It's a HOME USER - no need for corporate standards. Plus, locking the home
system down isn't hard at all.
- Bernd
-----Original Message-----
From: Barry Oliver [mailto:barrysuperhawk@insightbb.com]
Sent: Friday, September 14, 2007 1:21 PM
To: dakota-truck@dakota-truck.net
Subject: Re: DML: OT: Network / Server
Perfect, if he hooks it up to run inside his fireproof safe [with
adequate ventillation of course] but it does not address data security
[backups]. If there is no irreplaceable data on there, then all is good.
Bernd D. Ratsch wrote:
> Perfect. All the storage you'll need (for a while) and easy to use...cost
> is less than a RAID card and drives as well.
>
> - Bernd
>
> -----Original Message-----
> From: Pindell, Tim P [mailto:TPindell@otterbein.edu]
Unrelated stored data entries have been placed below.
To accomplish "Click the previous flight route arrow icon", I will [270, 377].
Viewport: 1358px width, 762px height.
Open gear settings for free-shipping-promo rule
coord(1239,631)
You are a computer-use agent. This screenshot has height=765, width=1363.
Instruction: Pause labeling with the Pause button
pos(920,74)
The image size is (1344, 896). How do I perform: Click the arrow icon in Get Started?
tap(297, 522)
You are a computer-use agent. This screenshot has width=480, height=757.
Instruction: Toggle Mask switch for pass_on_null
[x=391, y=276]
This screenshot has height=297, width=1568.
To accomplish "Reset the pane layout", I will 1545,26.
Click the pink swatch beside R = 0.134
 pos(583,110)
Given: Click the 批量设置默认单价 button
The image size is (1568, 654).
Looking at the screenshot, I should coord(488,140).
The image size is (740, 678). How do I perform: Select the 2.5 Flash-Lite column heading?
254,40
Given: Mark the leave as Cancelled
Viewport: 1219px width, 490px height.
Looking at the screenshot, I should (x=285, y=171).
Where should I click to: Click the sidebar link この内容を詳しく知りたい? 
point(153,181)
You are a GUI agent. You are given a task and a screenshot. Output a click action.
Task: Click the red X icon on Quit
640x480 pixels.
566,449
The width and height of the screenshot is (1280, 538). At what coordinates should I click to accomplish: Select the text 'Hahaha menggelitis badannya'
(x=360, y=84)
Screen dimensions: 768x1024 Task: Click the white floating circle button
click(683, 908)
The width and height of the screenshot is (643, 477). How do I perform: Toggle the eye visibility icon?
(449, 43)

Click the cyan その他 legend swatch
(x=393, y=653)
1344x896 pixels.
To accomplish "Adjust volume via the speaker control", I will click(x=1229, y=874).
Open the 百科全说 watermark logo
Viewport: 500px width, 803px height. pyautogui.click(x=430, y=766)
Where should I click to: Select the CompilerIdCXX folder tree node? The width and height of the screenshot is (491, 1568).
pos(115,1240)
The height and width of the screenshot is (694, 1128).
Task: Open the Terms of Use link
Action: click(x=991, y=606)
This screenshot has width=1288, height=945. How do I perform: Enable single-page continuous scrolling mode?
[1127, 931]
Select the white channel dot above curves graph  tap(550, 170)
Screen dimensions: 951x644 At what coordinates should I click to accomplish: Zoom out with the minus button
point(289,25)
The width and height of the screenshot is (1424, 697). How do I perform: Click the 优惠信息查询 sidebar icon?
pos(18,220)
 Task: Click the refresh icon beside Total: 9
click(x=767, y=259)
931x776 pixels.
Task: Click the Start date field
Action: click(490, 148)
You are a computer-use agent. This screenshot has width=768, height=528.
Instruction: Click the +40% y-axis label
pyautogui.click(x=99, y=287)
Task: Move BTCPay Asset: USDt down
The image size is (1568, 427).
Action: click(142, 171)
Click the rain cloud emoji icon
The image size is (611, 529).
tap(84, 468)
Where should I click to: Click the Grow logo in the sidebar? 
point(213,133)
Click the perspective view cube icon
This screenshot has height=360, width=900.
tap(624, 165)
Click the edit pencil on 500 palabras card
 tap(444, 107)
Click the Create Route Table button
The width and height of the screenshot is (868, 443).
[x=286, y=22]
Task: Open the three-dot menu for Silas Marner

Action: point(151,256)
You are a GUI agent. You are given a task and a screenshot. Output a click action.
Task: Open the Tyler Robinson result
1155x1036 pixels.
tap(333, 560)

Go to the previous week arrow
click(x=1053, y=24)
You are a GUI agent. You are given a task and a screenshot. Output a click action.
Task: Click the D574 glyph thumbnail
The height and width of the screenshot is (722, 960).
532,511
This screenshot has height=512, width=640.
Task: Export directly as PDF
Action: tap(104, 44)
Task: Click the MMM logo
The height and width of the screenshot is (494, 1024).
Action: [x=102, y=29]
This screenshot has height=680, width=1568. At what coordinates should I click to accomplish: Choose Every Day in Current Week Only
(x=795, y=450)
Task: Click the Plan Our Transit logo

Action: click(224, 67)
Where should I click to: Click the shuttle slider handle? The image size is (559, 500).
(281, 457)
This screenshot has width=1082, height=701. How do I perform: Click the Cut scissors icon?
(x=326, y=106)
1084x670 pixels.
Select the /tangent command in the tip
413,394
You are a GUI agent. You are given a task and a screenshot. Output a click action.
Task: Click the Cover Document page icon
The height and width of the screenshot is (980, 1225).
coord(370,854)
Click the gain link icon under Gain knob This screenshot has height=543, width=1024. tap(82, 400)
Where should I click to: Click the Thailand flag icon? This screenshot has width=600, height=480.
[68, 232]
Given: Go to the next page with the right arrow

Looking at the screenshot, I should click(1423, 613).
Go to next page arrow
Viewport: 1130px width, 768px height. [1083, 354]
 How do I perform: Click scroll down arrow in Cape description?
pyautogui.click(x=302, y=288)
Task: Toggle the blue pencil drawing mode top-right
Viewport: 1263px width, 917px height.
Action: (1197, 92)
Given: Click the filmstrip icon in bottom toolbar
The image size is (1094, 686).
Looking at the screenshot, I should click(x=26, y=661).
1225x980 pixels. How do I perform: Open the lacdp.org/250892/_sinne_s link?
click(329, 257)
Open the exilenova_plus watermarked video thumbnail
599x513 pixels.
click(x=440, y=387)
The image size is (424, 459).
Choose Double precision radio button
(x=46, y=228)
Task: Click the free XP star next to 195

> Sent: Friday, September 14, 2007 9:47 AM
> To: dml@dakota-truck.net
> Subject: RE: DML: OT: Network / Server
>
>
>
> I figured I'd just throw this added info out there just re-iterate,
> reinforce and confuse things further:
>
> Out of the RAID levels we've discussed so far, only RAID5 and RAID1 will
> allow the failure of a single disk without loss of data.
>
> With RAID0 (disk striping w/o parity), the loss of one drive means the
> loss of the data on the array. Best performance and storage value, but
> no parity so no redundancy. Minimum 2 drives.
>
> With RAID5 (disk striping WITH parity), parity data are used so that the
> stripes from the missing drive can be recalculated on the fly allowing
> time to rescue data and replace the drive. Minimum 3 drives.
>
> With RAID1 (disk mirroring), the same data is written to both drives.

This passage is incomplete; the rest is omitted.